Pixel coordinate grounding records

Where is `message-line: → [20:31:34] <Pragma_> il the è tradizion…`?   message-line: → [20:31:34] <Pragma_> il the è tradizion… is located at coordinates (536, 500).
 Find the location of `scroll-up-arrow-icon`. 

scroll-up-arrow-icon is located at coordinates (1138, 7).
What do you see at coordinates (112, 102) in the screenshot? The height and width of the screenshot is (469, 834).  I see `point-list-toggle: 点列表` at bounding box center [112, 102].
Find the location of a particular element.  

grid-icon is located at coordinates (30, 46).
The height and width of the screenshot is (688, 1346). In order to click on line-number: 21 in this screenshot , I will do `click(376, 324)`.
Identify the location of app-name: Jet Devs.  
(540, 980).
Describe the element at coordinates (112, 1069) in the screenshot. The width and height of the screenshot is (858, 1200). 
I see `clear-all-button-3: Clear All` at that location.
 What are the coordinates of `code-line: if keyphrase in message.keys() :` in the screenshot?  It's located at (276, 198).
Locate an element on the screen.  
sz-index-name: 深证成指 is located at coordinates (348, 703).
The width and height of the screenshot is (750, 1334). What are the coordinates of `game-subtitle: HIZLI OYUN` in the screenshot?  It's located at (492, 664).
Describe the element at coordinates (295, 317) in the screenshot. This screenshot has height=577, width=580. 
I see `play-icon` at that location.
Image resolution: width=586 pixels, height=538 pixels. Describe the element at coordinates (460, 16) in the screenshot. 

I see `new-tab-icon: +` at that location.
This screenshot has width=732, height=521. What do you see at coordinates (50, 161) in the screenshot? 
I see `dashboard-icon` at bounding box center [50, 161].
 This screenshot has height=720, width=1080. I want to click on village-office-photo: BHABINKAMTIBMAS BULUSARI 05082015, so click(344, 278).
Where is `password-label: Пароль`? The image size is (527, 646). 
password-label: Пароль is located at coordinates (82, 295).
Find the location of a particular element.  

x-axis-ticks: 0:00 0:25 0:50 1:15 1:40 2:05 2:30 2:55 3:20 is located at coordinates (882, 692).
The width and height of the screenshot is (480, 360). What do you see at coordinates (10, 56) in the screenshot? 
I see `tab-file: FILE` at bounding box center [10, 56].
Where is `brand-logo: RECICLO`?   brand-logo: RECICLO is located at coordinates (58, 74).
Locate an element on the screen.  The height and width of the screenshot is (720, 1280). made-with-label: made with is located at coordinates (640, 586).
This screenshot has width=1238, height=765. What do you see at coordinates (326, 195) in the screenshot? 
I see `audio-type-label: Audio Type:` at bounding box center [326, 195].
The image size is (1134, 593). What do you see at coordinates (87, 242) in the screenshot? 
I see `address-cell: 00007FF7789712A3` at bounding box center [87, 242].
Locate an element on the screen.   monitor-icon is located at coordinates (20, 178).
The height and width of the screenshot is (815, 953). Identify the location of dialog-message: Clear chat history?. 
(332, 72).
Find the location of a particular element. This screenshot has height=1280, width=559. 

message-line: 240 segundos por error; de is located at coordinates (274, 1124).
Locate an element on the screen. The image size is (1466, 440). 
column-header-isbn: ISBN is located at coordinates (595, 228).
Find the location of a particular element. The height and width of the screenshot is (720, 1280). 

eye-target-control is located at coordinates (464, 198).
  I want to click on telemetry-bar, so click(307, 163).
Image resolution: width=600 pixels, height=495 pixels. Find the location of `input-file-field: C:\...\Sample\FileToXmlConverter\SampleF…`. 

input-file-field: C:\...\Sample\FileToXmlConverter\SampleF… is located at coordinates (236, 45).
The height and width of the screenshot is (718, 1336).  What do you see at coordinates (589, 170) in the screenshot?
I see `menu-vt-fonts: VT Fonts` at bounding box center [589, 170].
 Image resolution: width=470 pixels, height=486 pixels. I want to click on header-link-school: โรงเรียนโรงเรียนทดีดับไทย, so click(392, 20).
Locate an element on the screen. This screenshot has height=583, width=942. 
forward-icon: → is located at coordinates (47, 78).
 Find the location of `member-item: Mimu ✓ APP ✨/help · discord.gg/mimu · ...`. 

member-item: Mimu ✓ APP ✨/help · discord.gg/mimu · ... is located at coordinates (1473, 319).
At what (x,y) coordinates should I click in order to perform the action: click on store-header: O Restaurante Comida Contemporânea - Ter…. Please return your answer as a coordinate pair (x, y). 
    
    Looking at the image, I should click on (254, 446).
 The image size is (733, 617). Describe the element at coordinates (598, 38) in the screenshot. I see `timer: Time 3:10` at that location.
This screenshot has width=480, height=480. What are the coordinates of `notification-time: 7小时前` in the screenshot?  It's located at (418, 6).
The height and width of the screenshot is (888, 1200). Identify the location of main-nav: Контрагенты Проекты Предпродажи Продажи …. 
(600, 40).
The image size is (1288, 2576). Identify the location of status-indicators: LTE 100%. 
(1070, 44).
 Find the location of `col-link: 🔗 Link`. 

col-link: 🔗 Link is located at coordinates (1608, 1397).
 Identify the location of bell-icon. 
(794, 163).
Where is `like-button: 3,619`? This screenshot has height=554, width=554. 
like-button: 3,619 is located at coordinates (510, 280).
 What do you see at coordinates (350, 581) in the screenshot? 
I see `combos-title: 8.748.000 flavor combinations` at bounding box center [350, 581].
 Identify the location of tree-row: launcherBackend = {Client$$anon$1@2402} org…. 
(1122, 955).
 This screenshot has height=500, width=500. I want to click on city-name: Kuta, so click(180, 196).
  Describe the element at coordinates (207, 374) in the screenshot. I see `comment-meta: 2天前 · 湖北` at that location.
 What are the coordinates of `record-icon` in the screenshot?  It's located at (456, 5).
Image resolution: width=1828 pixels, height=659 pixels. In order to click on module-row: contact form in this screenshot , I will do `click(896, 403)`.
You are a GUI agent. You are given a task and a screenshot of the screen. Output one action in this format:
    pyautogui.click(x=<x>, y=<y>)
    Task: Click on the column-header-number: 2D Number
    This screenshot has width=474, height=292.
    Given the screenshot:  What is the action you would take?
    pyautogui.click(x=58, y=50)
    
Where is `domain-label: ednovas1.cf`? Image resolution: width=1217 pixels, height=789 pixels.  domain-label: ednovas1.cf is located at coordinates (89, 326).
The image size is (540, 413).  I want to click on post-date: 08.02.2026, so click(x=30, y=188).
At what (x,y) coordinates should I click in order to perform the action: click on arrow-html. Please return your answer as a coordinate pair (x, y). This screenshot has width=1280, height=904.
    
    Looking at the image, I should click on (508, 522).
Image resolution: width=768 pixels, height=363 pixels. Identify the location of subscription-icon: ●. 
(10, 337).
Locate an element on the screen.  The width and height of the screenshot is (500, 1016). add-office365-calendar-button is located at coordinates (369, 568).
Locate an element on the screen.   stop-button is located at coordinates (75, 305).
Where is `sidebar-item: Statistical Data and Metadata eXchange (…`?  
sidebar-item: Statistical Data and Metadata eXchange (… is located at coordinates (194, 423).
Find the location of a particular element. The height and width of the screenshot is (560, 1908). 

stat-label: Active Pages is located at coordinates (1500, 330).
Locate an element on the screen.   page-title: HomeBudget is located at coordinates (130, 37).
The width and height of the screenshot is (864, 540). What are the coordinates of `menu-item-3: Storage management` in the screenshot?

PROBLEM REQUIREMENTS -> Filter the records above down to every line that contains the string "like", and copy those lines in full. Treat the match as case-sensitive.

EXPECTED OUTPUT ->
Where is `like-button: 3,619`? This screenshot has height=554, width=554. 
like-button: 3,619 is located at coordinates (510, 280).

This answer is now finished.